(147c) pH-Controlled Hierarchical Assembly of Ion-Responsive Repeat Proteins

Electrostatic interactions facilitate ion capture and self-assembly by ion-binding proteins, and these interactions can be controlled by changes in pH. An exemplary class of ion-binding proteins is presented by the repeats-in-toxin (RTX) family, which includes repetitive bacterial proteins that exhibit drastic structural changes upon binding to calcium ions. The repeat motif includes a negatively charged aspartic acid residue that drives binding to positively charged calcium ions. The adenylate cyclase toxin (CyaA)—key to the virulence of whooping cough—is an RTX protein that harnesses the calcium-driven structural change for rapid translocation from bacteria to host. CyaA consists of five RTX blocks, with calcium-driven folding initiated by the fifth block (RTX-v) before propagating through the remaining repeat region (RTX-iv through RTX-i). Inspired by the coordinated, hierarchical assembly of multiple RTX blocks, we explore ion binding and folding of RTX-v in acidic conditions to reveal new insights into charge-driven assembly.

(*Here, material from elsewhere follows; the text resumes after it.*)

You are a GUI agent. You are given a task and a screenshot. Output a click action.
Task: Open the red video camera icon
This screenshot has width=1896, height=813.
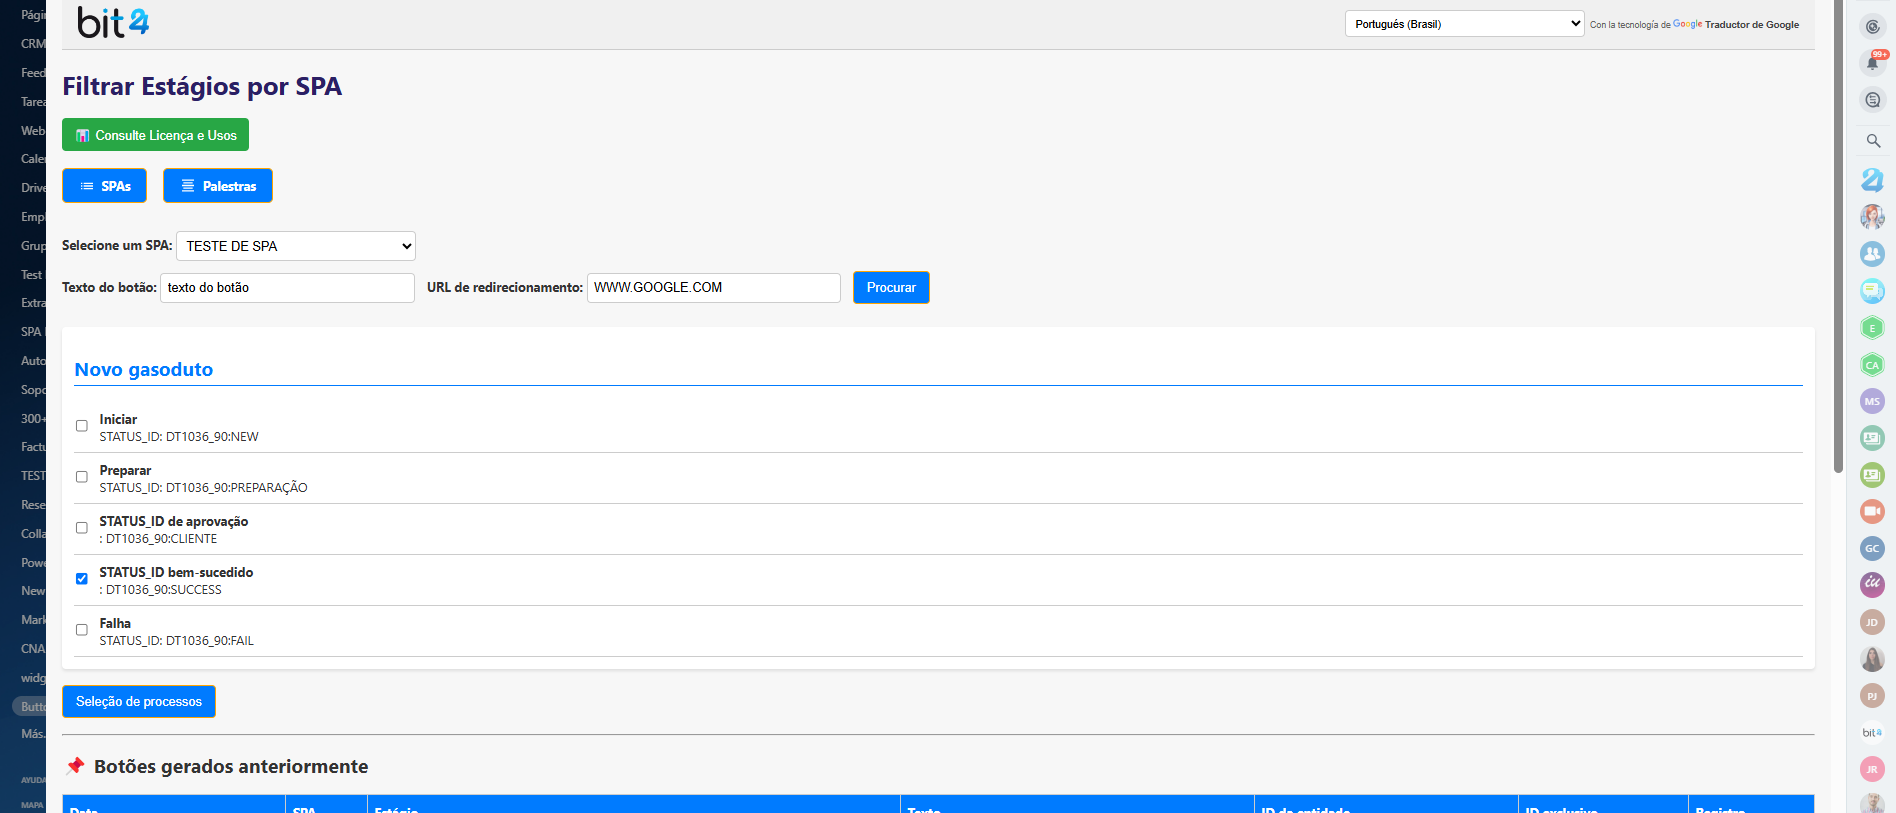(x=1872, y=511)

Acidic conditions probe the influence of residue protonation on calcium binding and the resulting conformational changes of RTX-v. We use circular dichroism to observe changes in secondary structure, specifically a transition from a random coil in the absence of calcium to a β-roll structure in the presence of calcium. This calcium-driven formation of a β-roll structure exposes hydrophobic residues, which lead to RTX-v precipitation and increased solution turbidity in neutral pH environments. In acidic conditions, RTX-v adopts a compact conformation—regardless of calcium concentration. The loss of a calcium-driven structural change under acidic conditions highlights the key role of electrostatic interactions in calcium-responsive folding. Additionally, the acid-dependent structure does not lead to increased turbidity, in contrast to the behavior of ion-bound RTX-v. To further investigate the distinction between ion-bound and protonated RTX-v, we employ microfluidic modulation spectroscopy (MMS) to observe intra- and intermolecular interactions of RTX-v in solution. MMS identifies similar β characteristics between the two compact structures; increased intermolecular interactions in the protonated structure are attributed to reduced precipitation compared to the calcium-bound structure. Such differences in aggregation and solubility indicate that protonated and calcium-bound structures are distinct. This work improves understanding of the impact of pH-driven charge modulation on protein self-assembly and aggregation. Such insights into the role of pH and ionic conditions are key to guiding the hierarchical assembly of ion-responsive proteins, enabling future investigations of stimuli-responsive biomaterials, ion sequestration, and fibrillar assembly.